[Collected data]

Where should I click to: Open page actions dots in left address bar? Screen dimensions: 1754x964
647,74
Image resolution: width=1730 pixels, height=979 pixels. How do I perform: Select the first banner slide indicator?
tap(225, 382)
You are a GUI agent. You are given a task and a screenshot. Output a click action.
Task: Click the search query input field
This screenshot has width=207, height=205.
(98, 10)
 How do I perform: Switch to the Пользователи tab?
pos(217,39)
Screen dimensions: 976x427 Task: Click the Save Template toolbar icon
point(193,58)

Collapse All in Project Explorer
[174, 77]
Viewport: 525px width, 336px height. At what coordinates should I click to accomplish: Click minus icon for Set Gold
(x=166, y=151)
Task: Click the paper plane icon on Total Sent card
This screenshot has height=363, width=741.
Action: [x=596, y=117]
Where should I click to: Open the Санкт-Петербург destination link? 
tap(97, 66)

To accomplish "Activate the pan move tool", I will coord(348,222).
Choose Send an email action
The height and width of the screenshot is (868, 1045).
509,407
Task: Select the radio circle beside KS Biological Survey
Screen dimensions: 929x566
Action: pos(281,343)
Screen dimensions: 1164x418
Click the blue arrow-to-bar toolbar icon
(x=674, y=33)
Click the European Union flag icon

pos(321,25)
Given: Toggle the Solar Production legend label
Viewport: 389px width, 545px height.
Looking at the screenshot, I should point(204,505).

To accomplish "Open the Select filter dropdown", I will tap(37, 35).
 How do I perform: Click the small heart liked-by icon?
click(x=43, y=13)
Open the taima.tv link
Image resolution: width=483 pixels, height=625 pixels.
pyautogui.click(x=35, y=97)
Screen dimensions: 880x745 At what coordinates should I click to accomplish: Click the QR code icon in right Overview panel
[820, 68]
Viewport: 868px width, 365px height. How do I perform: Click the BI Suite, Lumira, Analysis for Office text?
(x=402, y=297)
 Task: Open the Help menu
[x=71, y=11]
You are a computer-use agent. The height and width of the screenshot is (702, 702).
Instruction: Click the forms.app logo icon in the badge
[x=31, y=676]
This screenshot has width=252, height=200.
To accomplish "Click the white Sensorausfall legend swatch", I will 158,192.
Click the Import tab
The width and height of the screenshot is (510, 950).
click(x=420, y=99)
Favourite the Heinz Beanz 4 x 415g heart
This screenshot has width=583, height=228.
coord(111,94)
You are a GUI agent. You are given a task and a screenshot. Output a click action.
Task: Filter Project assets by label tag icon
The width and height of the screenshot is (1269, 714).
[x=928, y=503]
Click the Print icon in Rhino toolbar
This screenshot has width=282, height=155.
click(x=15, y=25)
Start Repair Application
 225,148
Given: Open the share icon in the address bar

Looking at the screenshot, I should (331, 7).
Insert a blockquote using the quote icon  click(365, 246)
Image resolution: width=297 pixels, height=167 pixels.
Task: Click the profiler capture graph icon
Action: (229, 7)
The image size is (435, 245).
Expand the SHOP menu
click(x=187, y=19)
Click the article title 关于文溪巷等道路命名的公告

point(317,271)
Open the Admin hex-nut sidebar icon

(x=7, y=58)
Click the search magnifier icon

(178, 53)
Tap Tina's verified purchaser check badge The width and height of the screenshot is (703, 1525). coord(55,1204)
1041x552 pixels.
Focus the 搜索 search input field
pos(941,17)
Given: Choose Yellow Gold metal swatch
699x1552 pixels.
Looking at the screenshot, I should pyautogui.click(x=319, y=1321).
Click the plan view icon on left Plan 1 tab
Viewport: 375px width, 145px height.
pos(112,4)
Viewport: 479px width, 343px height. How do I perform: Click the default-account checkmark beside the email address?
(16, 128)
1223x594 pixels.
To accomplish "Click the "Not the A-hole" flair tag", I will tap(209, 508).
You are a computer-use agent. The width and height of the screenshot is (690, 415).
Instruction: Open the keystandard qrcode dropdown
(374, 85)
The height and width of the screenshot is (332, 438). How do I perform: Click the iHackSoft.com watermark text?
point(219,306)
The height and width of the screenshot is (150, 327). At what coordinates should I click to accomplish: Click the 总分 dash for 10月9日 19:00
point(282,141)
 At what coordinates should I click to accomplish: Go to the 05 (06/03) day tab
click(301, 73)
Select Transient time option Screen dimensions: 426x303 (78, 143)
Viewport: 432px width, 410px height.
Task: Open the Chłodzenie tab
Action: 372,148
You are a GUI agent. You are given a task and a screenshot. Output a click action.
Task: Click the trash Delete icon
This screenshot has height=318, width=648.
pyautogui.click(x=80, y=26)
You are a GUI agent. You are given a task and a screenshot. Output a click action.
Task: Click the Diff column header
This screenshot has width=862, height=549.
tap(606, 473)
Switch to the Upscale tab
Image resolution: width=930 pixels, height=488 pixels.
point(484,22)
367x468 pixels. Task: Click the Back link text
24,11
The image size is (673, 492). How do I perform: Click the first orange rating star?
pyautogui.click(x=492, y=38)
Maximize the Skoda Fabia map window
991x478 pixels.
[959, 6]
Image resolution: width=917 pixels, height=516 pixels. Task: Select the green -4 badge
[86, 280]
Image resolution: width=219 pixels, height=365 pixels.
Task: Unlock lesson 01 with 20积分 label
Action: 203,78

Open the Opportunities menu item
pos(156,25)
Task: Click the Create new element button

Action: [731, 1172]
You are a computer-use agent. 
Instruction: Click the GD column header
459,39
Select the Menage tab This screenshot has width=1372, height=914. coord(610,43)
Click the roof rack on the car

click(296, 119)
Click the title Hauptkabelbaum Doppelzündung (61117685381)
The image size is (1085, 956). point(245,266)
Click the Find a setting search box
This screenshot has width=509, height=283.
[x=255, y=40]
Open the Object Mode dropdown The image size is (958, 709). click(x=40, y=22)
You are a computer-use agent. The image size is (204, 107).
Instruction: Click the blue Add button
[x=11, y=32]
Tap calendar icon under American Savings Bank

- _Assigned task_: Find "Task: Click the Create new element button" in the records above. Repeat its line and every later line exactly, through the last one.

- _Result of this task_:
Task: Click the Create new element button

Action: [731, 1172]
You are a computer-use agent. 
Instruction: Click the GD column header
459,39
Select the Menage tab This screenshot has width=1372, height=914. coord(610,43)
Click the roof rack on the car

click(296, 119)
Click the title Hauptkabelbaum Doppelzündung (61117685381)
The image size is (1085, 956). point(245,266)
Click the Find a setting search box
This screenshot has width=509, height=283.
[x=255, y=40]
Open the Object Mode dropdown The image size is (958, 709). click(x=40, y=22)
You are a computer-use agent. The image size is (204, 107).
Instruction: Click the blue Add button
[x=11, y=32]
Tap calendar icon under American Savings Bank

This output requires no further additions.